Mexican investigators have recovered black plastic garbage bags containing dozens of burned human bones, ashes and other remains they believe may belong to 43 college students last seen being led away by police nearly a month and a half ago.
The remains match information from three detained suspects who described in great detail how they loaded the students in the back of two cargo trucks, killed them, burned and chopped up the bodies and tossed them in bags into a river, Atty. Gen. Jesus Murillo Karam said Friday.
The evidence "points to the homicide of a large number of people," he said. He stopped short of declaring the dead to be the students, however, saying the condition of the remains will make identification difficult.
Murillo Karam met earlier with the students' parents to brief them on what he called "very regrettable" findings. The remains were found along the river in Cocula, in Guerrero state, and near where the students were captured in the city of Iguala, about 120 miles south of Mexico City.
Authorities have said they believe the students were intercepted by police from Iguala and Cocula, transported to a deserted area between the two towns and handed over to a local drug gang. The remains were found in the area where that exchange would have taken place.
Murillo Karam has said the order to intercept the students came from Jose Luis Abarca, then the mayor of Iguala, who feared they would disrupt a party his wife was presiding over. Abarca and his wife, Maria de los Angeles Pineda, were fugitives until their arrest this week. More than 70 people, many of them police, have been arrested so far.
Murillo Karam's presentation offered the most clear-cut description to date of what probably happened to the students, freshmen from a rural teachers college for the poor.
Still, the attorney general met with hostile questions from journalists who evinced skepticism over why it took so long to find the remains. Parents, too, in recent weeks have resisted believing the government versions of what happened, questioning whether it wouldn't take a large group to overpower 43 students.
"For us, as long as there is no proof, our sons are alive," one father, Felipe de la Cruz, said at a news conference held by the parents at the rural college in the town of Ayotzinapa, following Murillo Karam's presentation.

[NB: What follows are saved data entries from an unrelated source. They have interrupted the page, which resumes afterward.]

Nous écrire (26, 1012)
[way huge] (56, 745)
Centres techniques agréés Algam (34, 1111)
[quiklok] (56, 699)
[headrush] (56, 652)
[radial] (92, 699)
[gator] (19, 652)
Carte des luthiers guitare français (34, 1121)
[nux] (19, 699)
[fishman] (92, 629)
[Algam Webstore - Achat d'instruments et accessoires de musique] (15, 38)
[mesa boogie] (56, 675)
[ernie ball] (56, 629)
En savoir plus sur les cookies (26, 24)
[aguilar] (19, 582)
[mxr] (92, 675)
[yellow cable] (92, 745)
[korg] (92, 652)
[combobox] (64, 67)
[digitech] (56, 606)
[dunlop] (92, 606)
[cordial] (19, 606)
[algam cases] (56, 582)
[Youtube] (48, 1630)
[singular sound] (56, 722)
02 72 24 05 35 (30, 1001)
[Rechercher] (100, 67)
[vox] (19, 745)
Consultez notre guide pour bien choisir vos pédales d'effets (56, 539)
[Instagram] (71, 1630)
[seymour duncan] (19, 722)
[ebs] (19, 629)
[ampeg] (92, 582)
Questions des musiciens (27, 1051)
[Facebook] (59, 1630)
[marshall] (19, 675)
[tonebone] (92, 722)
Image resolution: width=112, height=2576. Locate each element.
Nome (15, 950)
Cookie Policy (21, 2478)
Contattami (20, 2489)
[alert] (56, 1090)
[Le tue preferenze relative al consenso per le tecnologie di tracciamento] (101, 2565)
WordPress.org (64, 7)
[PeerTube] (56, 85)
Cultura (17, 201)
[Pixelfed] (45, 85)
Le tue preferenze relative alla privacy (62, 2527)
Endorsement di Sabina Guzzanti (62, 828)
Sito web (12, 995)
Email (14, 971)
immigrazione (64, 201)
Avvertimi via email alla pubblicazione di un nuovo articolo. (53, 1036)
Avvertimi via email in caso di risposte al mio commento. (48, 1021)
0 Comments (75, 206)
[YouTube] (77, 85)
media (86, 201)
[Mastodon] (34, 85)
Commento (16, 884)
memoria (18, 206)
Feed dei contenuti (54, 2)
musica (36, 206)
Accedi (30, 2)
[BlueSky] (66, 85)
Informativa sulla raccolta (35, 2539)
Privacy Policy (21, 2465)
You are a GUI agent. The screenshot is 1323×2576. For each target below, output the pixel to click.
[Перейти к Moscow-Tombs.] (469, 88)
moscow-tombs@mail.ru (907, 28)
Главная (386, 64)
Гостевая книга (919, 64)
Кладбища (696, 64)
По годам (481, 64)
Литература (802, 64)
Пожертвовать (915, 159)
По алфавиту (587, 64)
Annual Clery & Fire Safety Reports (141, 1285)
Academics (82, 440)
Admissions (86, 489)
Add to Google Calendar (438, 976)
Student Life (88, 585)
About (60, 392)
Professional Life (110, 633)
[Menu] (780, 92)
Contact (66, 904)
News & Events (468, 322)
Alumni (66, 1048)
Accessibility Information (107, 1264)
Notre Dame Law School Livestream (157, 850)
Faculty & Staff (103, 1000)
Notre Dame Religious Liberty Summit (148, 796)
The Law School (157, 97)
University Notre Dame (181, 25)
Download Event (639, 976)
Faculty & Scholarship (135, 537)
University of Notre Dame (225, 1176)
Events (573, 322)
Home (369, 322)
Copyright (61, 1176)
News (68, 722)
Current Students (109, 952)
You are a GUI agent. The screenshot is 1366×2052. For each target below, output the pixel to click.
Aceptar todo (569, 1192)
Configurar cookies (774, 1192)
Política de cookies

However the case is resolved, it has already exposed the deep penetration of criminal gangs in local police agencies and political leadership in Guerrero state and beyond.
Murillo Karam showed video confessions from three suspects who reenacted how they transported the students -- some died from suffocation piled in the back of a truck, one suspect said -- killed them and disposed of the bodies.
The fire to burn the bodies lasted from midnight of Sept. 26, just hours after the students were kidnapped, until midafternoon the next day, one of the suspects said. The bodies were piled with branches, tires and trash and gasoline and diesel were then poured on and ignited.
Teeth found among the remains were so badly burned that they practically "turned to powder" when touched, Murillo Karam said.
"What I can tell you with certainty [is that] there was a homicide of many people," he said at the much-anticipated, hourlong news conference. "The statements of [the suspects], the work of the experts, what they found in each one of the tombs, the certainty of where the garbage bags were … I have no doubt that there was a mass homicide."
Now, he added, "I have to do everything in my power to identify [the remains] to know if these were the students."